Travail demandé —
1) Dans le passage sur l'atelier de vêtements, relevez les villes étrangères citées comme destinations de voyage.
2) Rédigez la suite du passage sur l'atelier de vêtements, à partir de sa dernière phrase.

Fin 1956, lorsqu’il m’est donné d’assister au 14 rue Bollaert, à la sortie de nos vingt deux jeunes ouvrières qui s'égayent comme une volée de perruches jacassantes, je ne peux m'empêcher d'éprouver un certain sentiment de satisfaction, en me rappelant les temps moroses de mes débuts au Chemin Manot, où je n'avais que cinq employées ! Progression qui ne s'est pas toujours faite dans la joie ni dans les fleurs…

Au fait, j'ai définitivement abandonné la vente au détail, pour me consacrer exclusivement à la fabrication… Et nous sommes parvenus à atteindre en ce domaine, un degré de qualité qui augure bien de l'avenir : D’ailleurs depuis peu, mes vêtements sont "griffés".

Ils ont un style, une personnalité qui leurs sont propres : Ce sont les vêtements "Maurice Nonet" ! Recherchés et appréciés par une clientèle de dépositaires renommés et exigeants, exerçant dans les meilleurs et plus beaux magasins de chaque ville de toute la région.

En outre, un service « commandes spéciales » et « sur mesures » nous permet d'être - grâce à notre totale disponibilité et exactitude de nos délais de livraison - des fournisseurs privilégiés chez nos clients habituels.

Tout cela nous assure une rotation de fabrication régulière toute l'année, alors que le gros point faible de la mode féminine est d'être outrageusement saisonnière.

Ma gentille épouse a fait des progrès considérables, tant sur le plan technique, que pour la conception des collections. J'apporte mes idées, elle y ajoute les siennes, et elle les exécute. Nous formons une excellente équipe, très soudée, parfaitement complémentaire.

Nous repérons nos meilleurs modèles lors de nos sorties parisiennes bimensuelles. Ainsi, à l’occasion de la représentation de l'opérette de Francis Lopez, « Mexico », - chantée par l'incomparable Luis Mariano - au Châtelet, une personne s'assoit devant nous au moment précis où les lumières s'éteignent...

A l'entracte, lumières revenues, nous remarquons qu'elle porte un manteau de velours noir absolument sensationnel ! J'en fais aussitôt un rapide croquis. Quand la silhouette se retourne, nous réalisons soudain qu’il s’agit la Princesse Grace de Monaco !

Ce modèle recouvrira les épaules de toutes nos plus distinguées clientes. Et, bien sûr, celles de sa productrice, dont l’élégance naturelle vaudront bien pour moi, celles de son princier modèle !

Toutes les occasions sont mises à profit pour glaner des idées : Voyage à l'étrangers, notamment à Londres, Bruxelles ou Cologne, encore marquée par les bombardements. Repas dans de grands restaurants, soirées de music-hall, terrasse des cafés huppés des capitales.

Puisque désormais nous présentons maintenant régulièrement d’excellentes collections, nous entretenons de chaleureux et fructueux rapports commerciaux avec nos principaux clients que je visite très régulièrement. Fréquentes rencontres qui nous donnent l'occasion de nouer des liens d'amitié durables avec la plupart.

Extrait de données —
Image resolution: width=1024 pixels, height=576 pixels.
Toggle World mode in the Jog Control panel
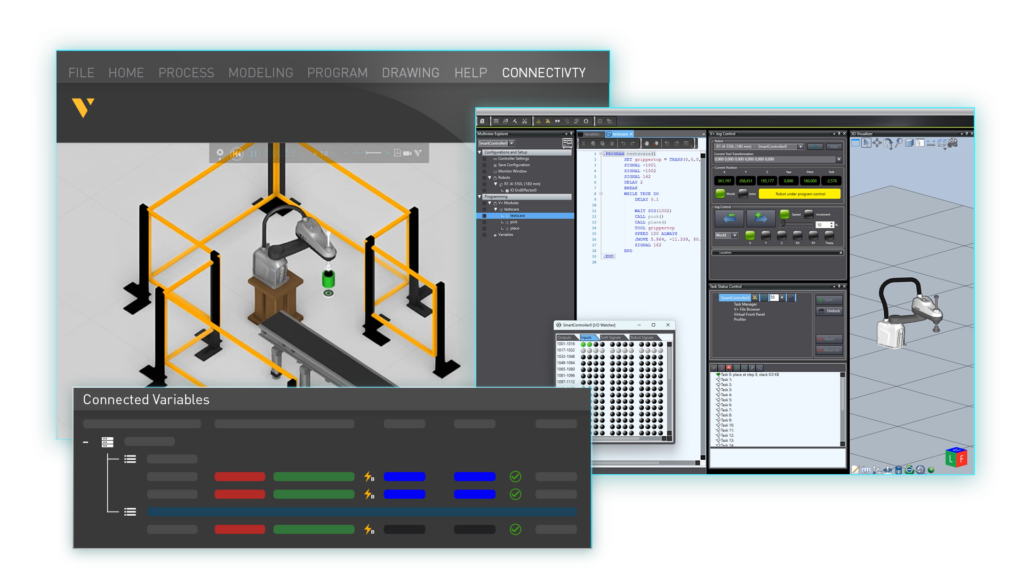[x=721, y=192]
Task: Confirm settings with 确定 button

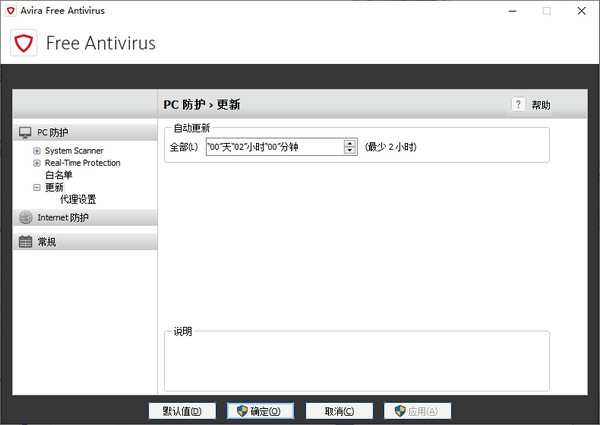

Réponses ci-dessous —
1) Londres, Bruxelles, Cologne

2)
Sur un autre plan, l'originalité de nos vêtements, leur excellente qualité, le fait qu'ils sont à la pointe de la mode et "griffés", me permet de les proposer à des prix très lucratifs, ce qui m’assure d'exceptionnels résultats comptables.

Car à cette époque – à peine plus de dix ans après la guerre - alors que posséder une automobile est encore chose rare et que les départs en vacances lointaines sont encore loin d'être généralisés, le port d’un vêtement est le signe extérieur de standing le plus remarquable et le plus apprécié.

La femme consacre un part importante de ses ressources à sa toilette. Elle est extrêmement sensible à la mode, à la couleur vedette de l'année, au chic durable B.C.B.G., à la qualité des tissus, à la finition.

Telles sont les raisons du succès de ma "marque". A ce point que mon épouse va devenir une véritable personnalité dans le milieu nordique de la mode... Belle récompense pour mon petit mouton issue des corons, et qui s’est formée toute seule...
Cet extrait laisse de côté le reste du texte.